Wakil Rektor III Universitas Bung Hatta (UBH), Zul Herman secara terbuka menyayangkan lambannya keputusan tersebut. Menurutnya, status bencana nasional bukan hanya soal administrasi, melainkan juga berdampak langsung pada tertundanya langkah-langkah strategis yang seharusnya segera dilakukan untuk melindungi masyarakat dari ancaman bencana susulan.
“Kami sangat menyayangkan kenapa bencana ini tidak ditetapkan sebagai bencana nasional. Pertanyaannya, ini murni pertimbangan teknis atau ada faktor lain di luar itu?” ujar Zul Herman dalam forum diskusi penanganan bencana yang diinisiasi Senator Irman Gusman dan PWI Sumbar di Padang, Senin (15/12) malam.
Zul menilai, dinamika kebijakan di tingkat pusat kerap tidak sejalan dengan urgensi yang dirasakan di daerah. Ia menyinggung bagaimana berbagai isu nasional menyita perhatian publik dan pengambil kebijakan, sementara daerah-daerah rawan bencana seperti Sumbar justru harus menunggu dalam ketidakpastian. “Apapun dinamika di pusat, dampaknya kita rasakan di daerah. Ketika keputusan tertunda, maka langkah cepat di lapangan ikut tertahan,” katanya.

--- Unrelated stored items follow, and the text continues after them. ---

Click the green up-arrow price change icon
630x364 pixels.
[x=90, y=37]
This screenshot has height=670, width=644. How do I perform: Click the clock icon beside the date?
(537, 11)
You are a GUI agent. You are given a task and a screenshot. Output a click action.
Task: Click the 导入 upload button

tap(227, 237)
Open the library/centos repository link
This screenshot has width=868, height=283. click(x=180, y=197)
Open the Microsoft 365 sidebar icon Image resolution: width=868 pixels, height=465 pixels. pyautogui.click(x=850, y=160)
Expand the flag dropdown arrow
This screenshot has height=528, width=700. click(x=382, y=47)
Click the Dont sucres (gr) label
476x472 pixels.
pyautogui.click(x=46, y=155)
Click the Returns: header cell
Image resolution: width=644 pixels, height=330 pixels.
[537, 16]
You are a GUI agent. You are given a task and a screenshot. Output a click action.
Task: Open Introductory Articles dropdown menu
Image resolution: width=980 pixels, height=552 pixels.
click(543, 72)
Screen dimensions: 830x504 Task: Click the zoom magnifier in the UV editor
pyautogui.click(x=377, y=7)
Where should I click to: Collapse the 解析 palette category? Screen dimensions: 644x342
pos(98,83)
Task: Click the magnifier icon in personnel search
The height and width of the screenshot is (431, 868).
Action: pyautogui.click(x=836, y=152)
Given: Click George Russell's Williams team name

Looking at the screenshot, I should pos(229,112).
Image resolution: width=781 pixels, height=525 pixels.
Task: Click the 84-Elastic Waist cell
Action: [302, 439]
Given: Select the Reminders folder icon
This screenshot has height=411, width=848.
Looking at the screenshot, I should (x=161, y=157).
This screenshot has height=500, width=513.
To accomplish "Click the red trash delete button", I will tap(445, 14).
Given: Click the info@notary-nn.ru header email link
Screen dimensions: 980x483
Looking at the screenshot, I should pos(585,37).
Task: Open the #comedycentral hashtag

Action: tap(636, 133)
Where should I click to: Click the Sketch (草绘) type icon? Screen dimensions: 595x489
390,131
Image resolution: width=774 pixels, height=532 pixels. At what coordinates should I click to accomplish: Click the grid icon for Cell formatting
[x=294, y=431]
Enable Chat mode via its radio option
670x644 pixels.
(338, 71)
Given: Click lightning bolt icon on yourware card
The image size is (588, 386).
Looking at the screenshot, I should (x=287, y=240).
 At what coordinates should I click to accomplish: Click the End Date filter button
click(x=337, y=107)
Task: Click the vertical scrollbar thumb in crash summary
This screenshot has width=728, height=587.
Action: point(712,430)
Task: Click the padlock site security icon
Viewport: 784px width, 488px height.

Ia turut menyoroti pola penanganan bencana yang cenderung bersifat darurat dan ad hoc. Setiap kali bencana datang, pemerintah dan masyarakat kembali berada dalam kondisi kelabakan, tanpa sistem kesiapsiagaan yang matang dan berkelanjutan.
“Kita butuh badan penanggulangan bencana yang bekerja secara berkelanjutan, bukan hanya hadir saat bencana terjadi. Selama ini, kita selalu tidak siap dan selalu mengulang pola yang sama,” katanya.